Raleigh City Council reluctantly endorses making part of US 1 a toll road
The Raleigh City Council has endorsed charging tolls on Capital Boulevard between Interstate 540 and Wake Forest, but, as some council members made clear, not enthusiastically.
The tolls will allow the N.C. Department of Transportation to accelerate plans to turn the congested four-lane road into a six-lane expressway, with interchanges instead of traffic lights.
Without tolls, NCDOT doesn't anticipate having money to begin building the expressway until 2031, a decade later than originally planned. Rising costs and competition from other projects across the state forced the delay, NCDOT officials say; the latest estimate is that converting 10 miles of Capital/U.S. 1 to an expressway would cost $1.34 billion.
'With what's going on in Western North Carolina, that really is just a projection,' said city transportation planning manager Kenneth Ritchie, referring to the rebuilding after Hurricane Helene. 'Certainly costs will continue to increase and impact this project the longer that it draws out.'
Under the option backed by the City Council on Tuesday, construction could begin in 2027 and be completed by early 2033.
'There are implications to saying no,' council member Mitchell Silver said. 'Doing nothing will be unsustainable long term.'
The tolls would be collected by the N.C. Turnpike Authority, a branch of NCDOT. At the request of regional transportation planners, the authority studied tolling and presented four scenarios, all four of which would result in the six-lane limited-access highway:
▪ Scenario 1: Tolling the entire 10-mile stretch from I-540 north through Wake Forest as a standalone toll road. Would raise an estimated $800 million.
▪ Scenario 2: Tolling the entire 10 miles but adding it to the N.C. Turnpike system, which would allow the state to borrow more money. Would generate an estimated $1.4 billion.
▪ Scenario 3: Build and toll one express lane in each direction, again as a standalone toll road. The existing four-lane road would remain free. Would raise an estimated $100 million.
▪ Scenario 4: Build and toll one express lane in each direction and add them to the N.C. Turnpike system. With the additional borrowing power, the lanes would generate an estimated $600 million.
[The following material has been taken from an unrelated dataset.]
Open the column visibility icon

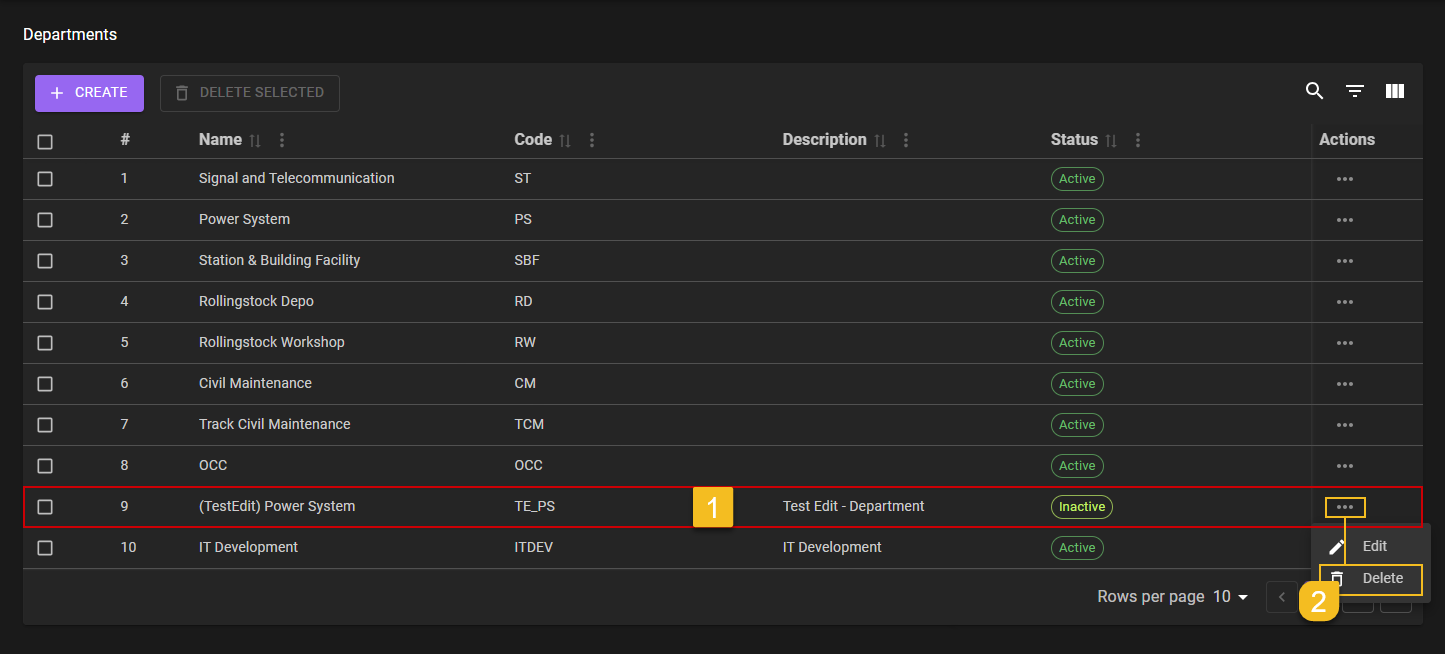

The Turnpike Authority didn't provide specific toll costs, but said the rates for a fully tolled expressway would be similar to what drivers pay to use the Triangle Expressway in southern Wake County. This year, drivers with an NC Quick Pass pay about 23 cents a mile, though the rates rise a bit each year. The toll rates for the express lanes would vary during the day, depending on traffic.
Council vote wasn't close
The City Council voted 7-1 to back Scenario 2, in part because it would generate the most money. Opposing tolls was Megan Patton, whose district straddles Capital Boulevard north of I-540 and who said her constituents are generally opposed to the expressway itself.
'When I've taken this out to the community, every resident I've spoken to understands that no toll means no build,' Patton said. 'And for them that seems to resonate as being the better option than any of the tolled scenarios.'
Patton understood, though, that the council would back tolls and the expressway. She urged that the tolls be cheaper at night or off-peak hours and that the road be designed to accommodate bus rapid transit in the future.
At-large council member Jonathan Lambert-Melton indicated that he'd also heard from residents who questioned tolling the road. Lambert-Melton said he believed the project would move ahead with tolls anyway and that it was more a matter of which scenario the council wanted to endorse.
'People keep saying, 'Why do you want to put tolls on Capital Boulevard?' This is the N.C. Department of Transportation,' he said. 'This is not any of us saying, 'Let's go ahead and add toll lanes to a city road' or anything like that.'
The council's endorsement will be passed on to the Capital Area Metropolitan Planning Organization, which does transportation planning. The CAMPO board, which includes representatives from cities, towns and counties in and around Wake County, will make the final decision on whether to ask the Turnpike Authority to toll Capital Boulevard.